Specialized AI services — image, video, audio, search, design, take your pick — are realizing they can’t compete with generic agents like Claude, Gemini, or whatever comes next. The generic agents have everything: the writing, the reasoning, the conversation, the local files, the tools. What’s a single-purpose AI service supposed to do, build its own version of all of that? That’s a losing battle. So they’re flipping the strategy. Instead of trying to replicate what the agents do, they’re enabling the agents to use them.
Higgsfield’s model-selection feature is a small concrete example of what that looks like. Different shots want different models — Seedance for identity-preserving b-roll, Kling for cinematic motion, others for marketing-style ads. I don’t have to know any of that. I never have to learn eight different APIs. The skill calls into Higgsfield, Higgsfield picks the right model. That’s the specialist doing its job: being the best at media, including the parts I don’t want to think about.
Focus on specialized intelligence. Delegate everything generic to the agent. That’s Higgsfield’s bet, and every specialist worth using will make the same bet. Trying to build a chat interface that competes with Claude or ChatGPT is not a fight worth picking.
So the new shape of AI products is this. The agent is the operating system. MCP is how specialized services plug into it.

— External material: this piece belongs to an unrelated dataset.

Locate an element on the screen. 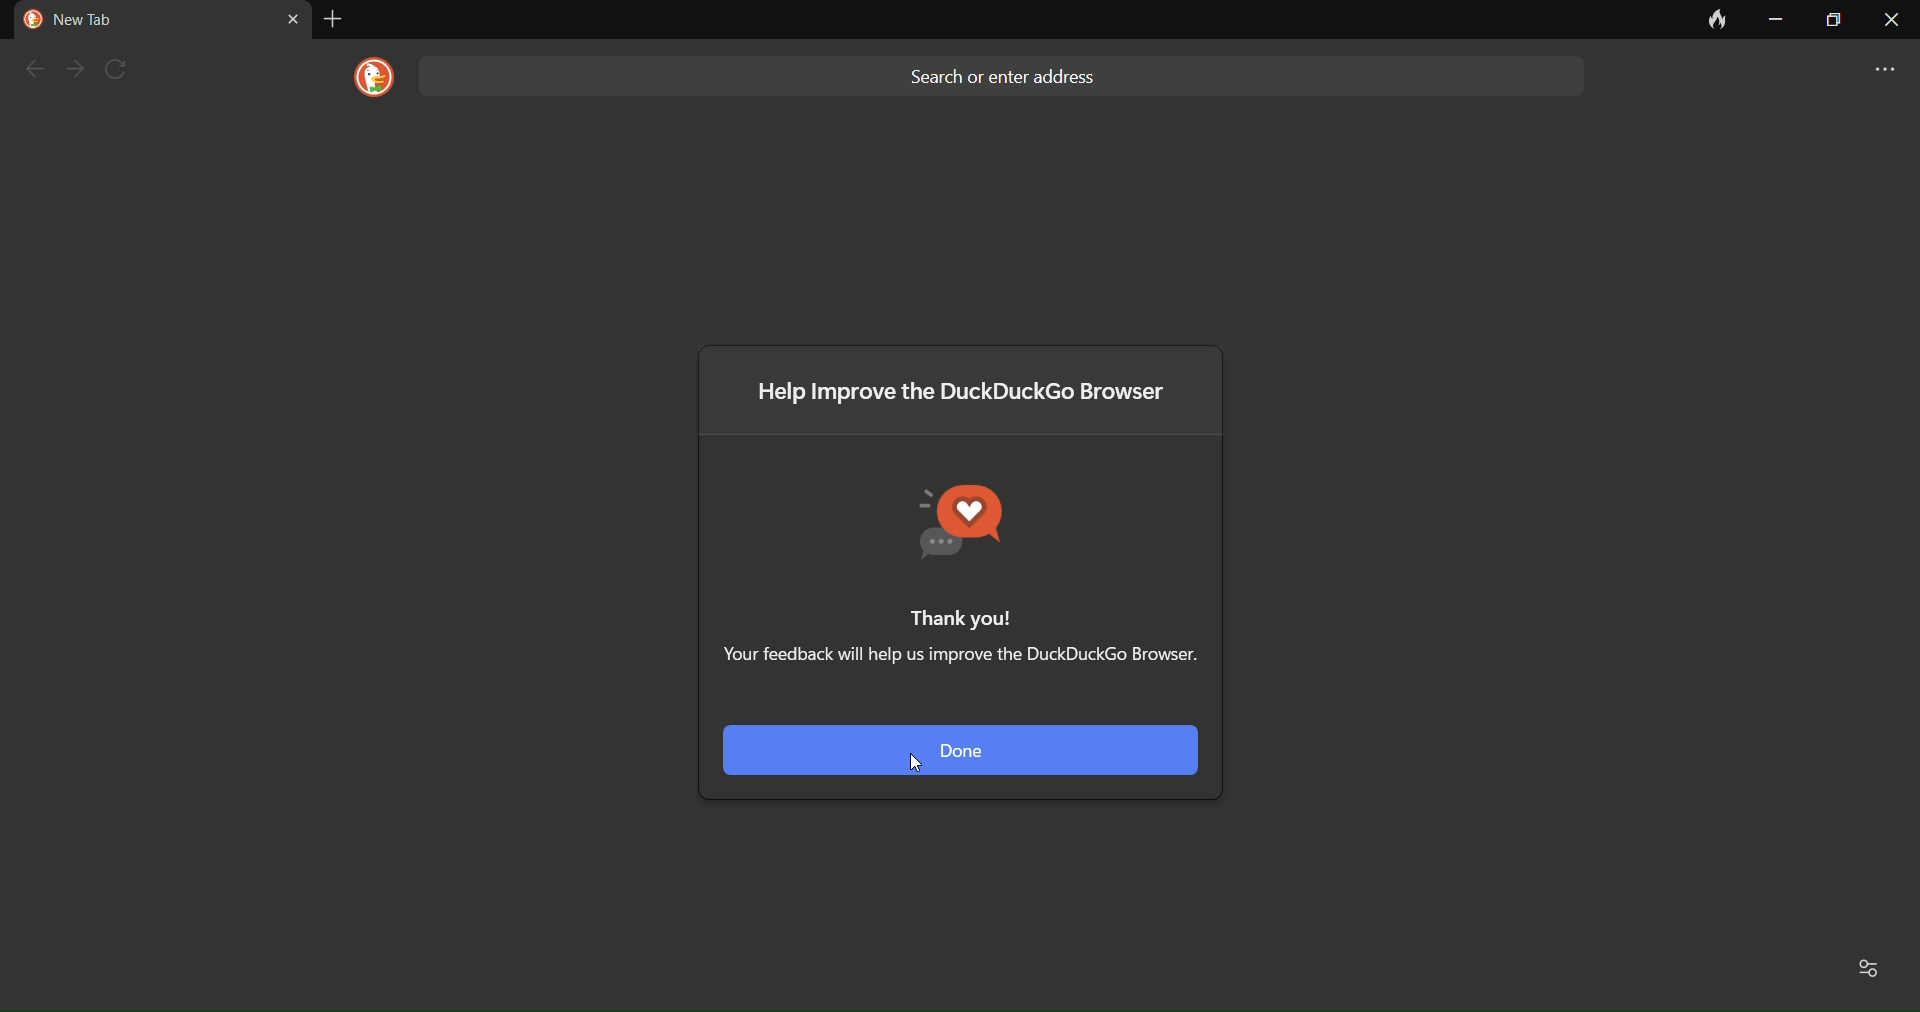 Image resolution: width=1920 pixels, height=1012 pixels. done is located at coordinates (961, 752).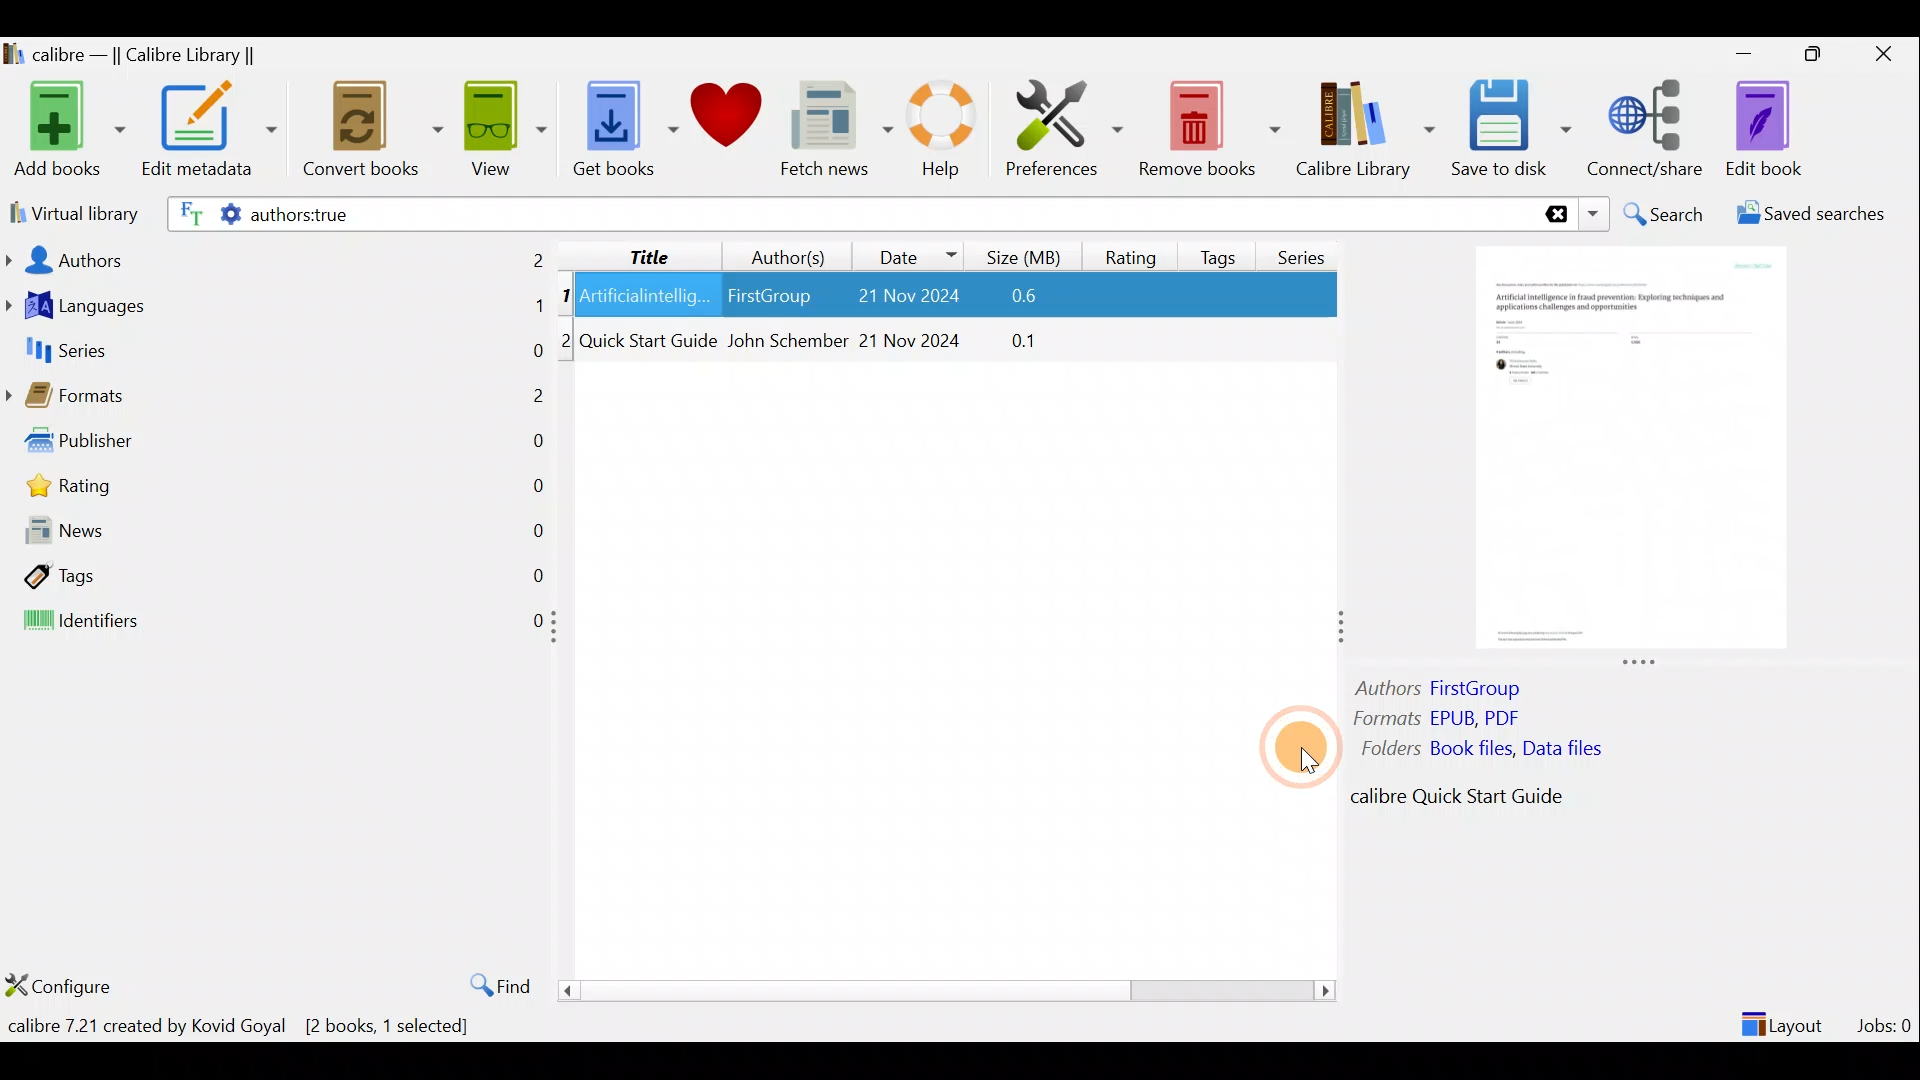 The height and width of the screenshot is (1080, 1920). Describe the element at coordinates (276, 535) in the screenshot. I see `News` at that location.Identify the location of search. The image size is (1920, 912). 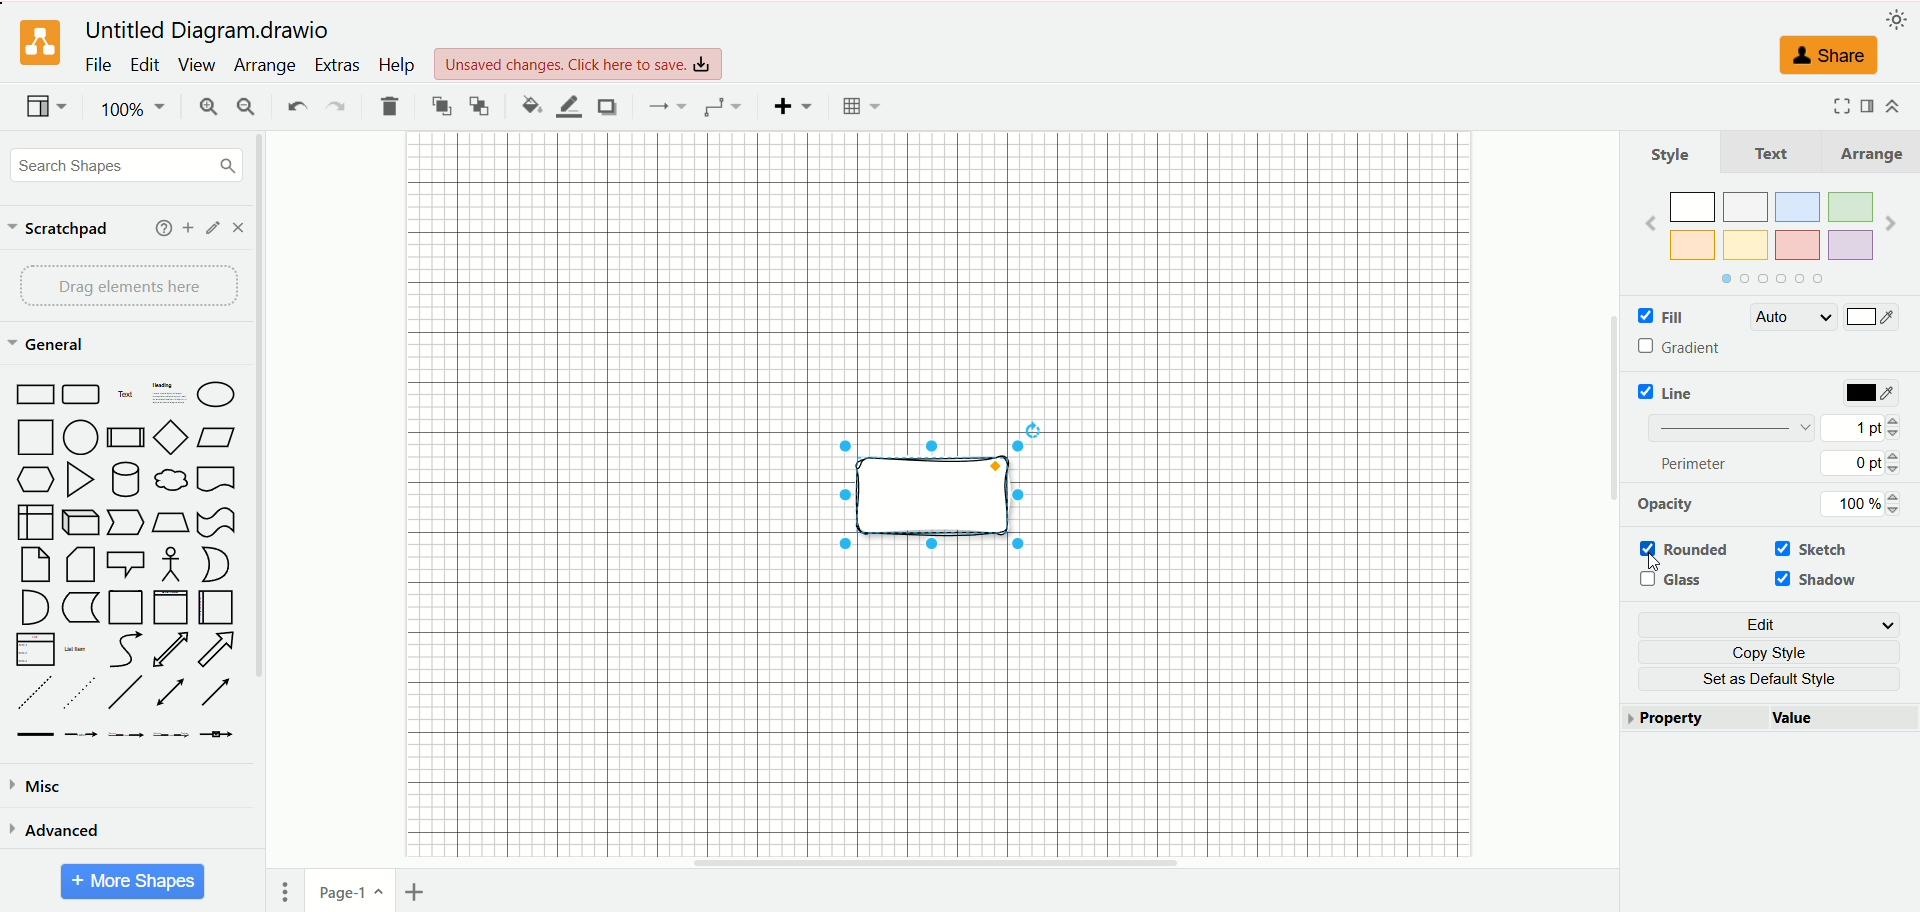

The recipe is straightforward. A proper agent — terminal, IDE, or desktop, doesn’t matter which — combined with your local files (project, manuscript, git state), remote capabilities plugged in via MCP, and skills that turn ad-hoc prompts into repeatable workflows. In this video specifically: the local file was a manuscript, the remote capability was Higgsfield, the skill was manuscript-broll-suggest, the agent was Claude Code, and the orchestrator was me. That’s the pattern.
Generic browser chats like Claude.ai and ChatGPT can technically do most of this. They support MCPs, you can give them tools. They just suck at it. No clean view of your files, no composition with the rest of your machine, and the loop gets clumsy fast. Single-purpose web tools — Higgsfield’s own UI, every other media service with a chat panel — suck even more. Locked to one specialty, no escape hatch when the work needs to combine with anything else.
One last thought.
People always ask whether this stuff is going to replace creative professionals. Maybe not today. But givfe it a bit of time and yeah, it will. Same way it’s already replacing parts of what software developers used to do. Some of us — at least some of us — are already specialized orchestrators. Managers, really. We don’t write the code anymore; we manage the AI agent that does. And that shape is coming for every profession where the work involves generating something. Writers, designers, journalists, marketers. They’re going to be orchestrators too.
So the real question isn’t whether the change happens. The real question is which side of it you end up on. You’re either an orchestrator — sitting next to your files, running a proper agent, plugging in the specialized capabilities you need — or you’re whoever those orchestrators replace.